▶ [Task directions] Only the lines from the one with "1738x1086 pixels." through the last belong in the output; print them exactly as given below.
(Beginning of Task inputs)
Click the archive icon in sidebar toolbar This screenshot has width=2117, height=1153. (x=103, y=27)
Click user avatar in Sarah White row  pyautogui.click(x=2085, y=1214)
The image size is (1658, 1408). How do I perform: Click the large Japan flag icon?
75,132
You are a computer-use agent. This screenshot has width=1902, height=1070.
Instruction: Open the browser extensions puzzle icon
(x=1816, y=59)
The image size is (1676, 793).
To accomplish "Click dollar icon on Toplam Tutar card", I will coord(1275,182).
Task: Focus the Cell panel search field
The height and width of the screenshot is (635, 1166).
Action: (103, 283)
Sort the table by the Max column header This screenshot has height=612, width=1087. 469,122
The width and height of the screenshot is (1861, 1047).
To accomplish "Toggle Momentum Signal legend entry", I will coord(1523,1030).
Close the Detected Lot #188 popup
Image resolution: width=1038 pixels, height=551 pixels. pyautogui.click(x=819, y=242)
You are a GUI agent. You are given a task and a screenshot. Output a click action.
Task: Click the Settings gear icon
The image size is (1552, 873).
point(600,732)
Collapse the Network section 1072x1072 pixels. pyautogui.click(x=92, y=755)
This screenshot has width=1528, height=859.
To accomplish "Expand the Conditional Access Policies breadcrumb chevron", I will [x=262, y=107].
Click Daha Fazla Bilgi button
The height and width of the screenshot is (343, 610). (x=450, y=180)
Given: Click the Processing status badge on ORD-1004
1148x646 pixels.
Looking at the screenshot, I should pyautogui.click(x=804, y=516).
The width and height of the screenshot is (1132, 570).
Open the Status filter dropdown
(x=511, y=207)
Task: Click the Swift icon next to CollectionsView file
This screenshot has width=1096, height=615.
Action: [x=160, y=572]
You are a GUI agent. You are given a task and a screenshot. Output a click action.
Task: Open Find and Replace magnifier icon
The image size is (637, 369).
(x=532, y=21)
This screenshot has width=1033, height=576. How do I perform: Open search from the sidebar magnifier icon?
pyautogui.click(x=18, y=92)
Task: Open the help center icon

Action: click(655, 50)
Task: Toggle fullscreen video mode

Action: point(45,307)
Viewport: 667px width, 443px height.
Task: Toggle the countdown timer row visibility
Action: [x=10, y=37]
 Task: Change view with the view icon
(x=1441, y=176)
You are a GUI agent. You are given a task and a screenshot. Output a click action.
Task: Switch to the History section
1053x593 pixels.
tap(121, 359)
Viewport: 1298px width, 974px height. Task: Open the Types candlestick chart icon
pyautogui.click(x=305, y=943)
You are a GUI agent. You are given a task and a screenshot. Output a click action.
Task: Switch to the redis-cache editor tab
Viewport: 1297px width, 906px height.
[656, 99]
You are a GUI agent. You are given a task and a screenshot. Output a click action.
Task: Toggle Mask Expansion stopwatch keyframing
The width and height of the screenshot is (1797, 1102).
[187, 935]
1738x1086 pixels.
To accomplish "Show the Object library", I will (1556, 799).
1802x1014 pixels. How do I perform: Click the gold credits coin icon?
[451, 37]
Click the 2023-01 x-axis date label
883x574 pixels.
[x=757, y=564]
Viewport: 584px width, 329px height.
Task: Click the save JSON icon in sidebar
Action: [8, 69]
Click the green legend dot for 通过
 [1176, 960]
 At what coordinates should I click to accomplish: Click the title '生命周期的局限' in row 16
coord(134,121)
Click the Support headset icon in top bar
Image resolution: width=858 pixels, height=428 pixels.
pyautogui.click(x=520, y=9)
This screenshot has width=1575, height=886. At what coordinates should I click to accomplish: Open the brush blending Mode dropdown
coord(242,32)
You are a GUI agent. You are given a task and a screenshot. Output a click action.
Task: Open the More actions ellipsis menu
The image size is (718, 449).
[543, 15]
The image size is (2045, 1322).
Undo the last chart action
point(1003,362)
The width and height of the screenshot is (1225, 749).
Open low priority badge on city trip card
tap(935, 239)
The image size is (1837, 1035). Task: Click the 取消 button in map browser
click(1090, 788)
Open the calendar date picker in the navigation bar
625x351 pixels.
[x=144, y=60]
(End of Task inputs)
▶ [Solution to this exercise]
1738x1086 pixels.
To accomplish "Show the Object library", I will (1556, 799).
1802x1014 pixels. How do I perform: Click the gold credits coin icon?
[451, 37]
Click the 2023-01 x-axis date label
883x574 pixels.
[x=757, y=564]
Viewport: 584px width, 329px height.
Task: Click the save JSON icon in sidebar
Action: [8, 69]
Click the green legend dot for 通过
 [1176, 960]
 At what coordinates should I click to accomplish: Click the title '生命周期的局限' in row 16
coord(134,121)
Click the Support headset icon in top bar
Image resolution: width=858 pixels, height=428 pixels.
pyautogui.click(x=520, y=9)
This screenshot has width=1575, height=886. At what coordinates should I click to accomplish: Open the brush blending Mode dropdown
coord(242,32)
You are a GUI agent. You are given a task and a screenshot. Output a click action.
Task: Open the More actions ellipsis menu
The image size is (718, 449).
[543, 15]
The image size is (2045, 1322).
Undo the last chart action
point(1003,362)
The width and height of the screenshot is (1225, 749).
Open low priority badge on city trip card
tap(935, 239)
The image size is (1837, 1035). Task: Click the 取消 button in map browser
click(1090, 788)
Open the calendar date picker in the navigation bar
625x351 pixels.
[x=144, y=60]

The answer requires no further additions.